Vanishing Point; All That’s Left Are Traces Of You

And without you is how I disappear
And live my life alone forever now
Can you hear me cry out to you
Words I thought I’d choke on
Figure out I’m really not so with
You anymore, I’m just a ghost
So I can’t hurt you anymore…

~This Is How I Disappear; My Chemical Romance

~*~

If you found me gone one day, with nothing but a whirlwind of scattered letters and notebooks and papers, with one parched fountain pen dying of dehydration in the middle, lying forgotten in my dislimned room like an ironic tableau, to indicate the figure, the mass, the emptied space which my once-corporeal missing body once occupied, what would you do?

Would you silently shut the door, lock the house, and leave, leave that damned place that swallowed me whole, and start afresh, burying all memories and preludes of mine, allowing it to be covered in dust and cobwebs along with the crumbling papers, in that lonely dark room in a restless abandoned house, doomed to become another cheap haunted tourist attraction—?

Or would you take a deep breath, gathering all your aplomb and composure in a single oxygen intake, preparing yourself for the worst yet still hoping for the best, grip the knob with sweaty quivering palms, open the door with a prominent creak, and step in cautiously, allowing the darkness of the shadows and the lingering ghosts of what once was to chill your bones and embrace your every being—?
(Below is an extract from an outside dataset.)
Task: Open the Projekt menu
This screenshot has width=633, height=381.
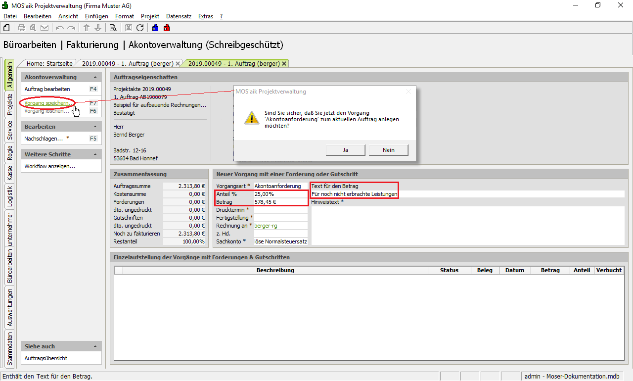Action: 150,16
And if you were to choose the latter, if you were to gather all the papers, crumpled, clean, torn-up, every scrap and bit scribbled upon in a fit of either ennui or frustration, and put them together, as if they were the puzzle pieces that will finally solve the complexities and mysteries of my shambled life, and you read them, word for word, letter for letter, line for line and rhyme for rhyme, the mindlessly scratched punctuation and intentionally scratched out words blurring into a singular monstrous emotion that discreetly ravaged and poisoned your child’s system internally, now reforming and threatening to tear at your soul’s throat, as you read the unorganised pastiche of all my regrets, passions, agonies, jubilances, those things that I wanted to say, those things I never said, and those things that I will never get to say, what would you do?
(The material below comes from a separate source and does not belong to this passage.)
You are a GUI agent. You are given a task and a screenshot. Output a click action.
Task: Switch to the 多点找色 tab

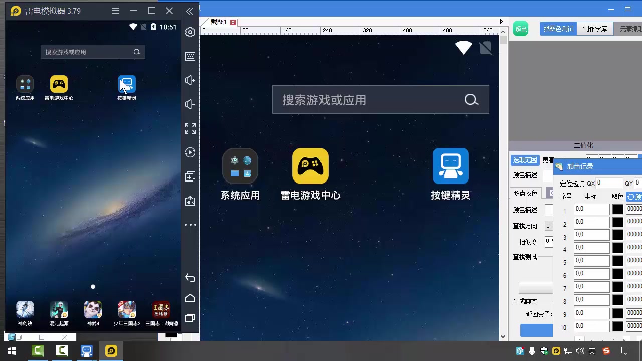tap(525, 193)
Would you tie those anthologies of pain and paradise altogether in a messy little bundle, and without so much as an apology nor prayer, simply toss them gracelessly into the raging hungry fireplace, letting each scrap of paper curl up like dying butterfly wings and be devoured by the rising flames, starving for memories to destroy, turning my thoughts into bitter ashes, no longer to be sifted and repaired, rather only left to the whim of the wind, to get caught in people’s eyes, leaving my life to be an open case, speculated and falsified upon, leaving the words of the dead to remain dead and only an unspoken echo, a pale blot in the fabric of time—?

Or would you tie those florilegiums of hurt and happiness altogether in a neat little bundle, and with utterances of faith and assurance, share them eloquently with the others wanting in hope, letting each page be turned with eager fingers like flourishing petals of blue forget-me-nots and be devoured by the willing masses, voracious for memories to engrave, turning my ponderings into a spectrum of colours, no longer to be ignored and rotting away in a locked grey vault, rather to be left in the whim of the breeze, to get caught in people’s hearts, leaving my life to be stipulated and validated upon, making the words of the dead come back to life and to gain a voice of their own, a universe itself in the tapestry of time—?
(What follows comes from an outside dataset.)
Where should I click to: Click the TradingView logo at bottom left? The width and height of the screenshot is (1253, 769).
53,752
And if you opted for the second decision, and you succeeded, what would you do if you returned to my room one day, and found me, sitting casually on my bed, with an overflowing ink jar dripping murky tears on my desk and a flurry of blank sheets of paper like a hurricane of unconceived literature on the spotless carpet, taciturn as I write out brand new compositions with a faint yet genuine smile on my solid scarlet lips, content with my slowly unfading existence, colliding shades of carnation and pastel tints efflorescing on my pallid cheeks and everywhere else that the bleeding colours chances to touch, revived by your efforts, revived by the memory of my name fresh in everyone’s sentience, unaged and youthful, looking as if I never left, this place, this world, and a void in your mind, in the very first place?

Would you tell yourself that all this, was simply nothing but a tired delusional dream of yours, disintegrating into the aether as soon as you make contact with it—?

Or would you dare step in again, completing a full möbius strip of the vanishing cycle, into my bright phantasmic room, and touch my skin to see if the bubble pops…?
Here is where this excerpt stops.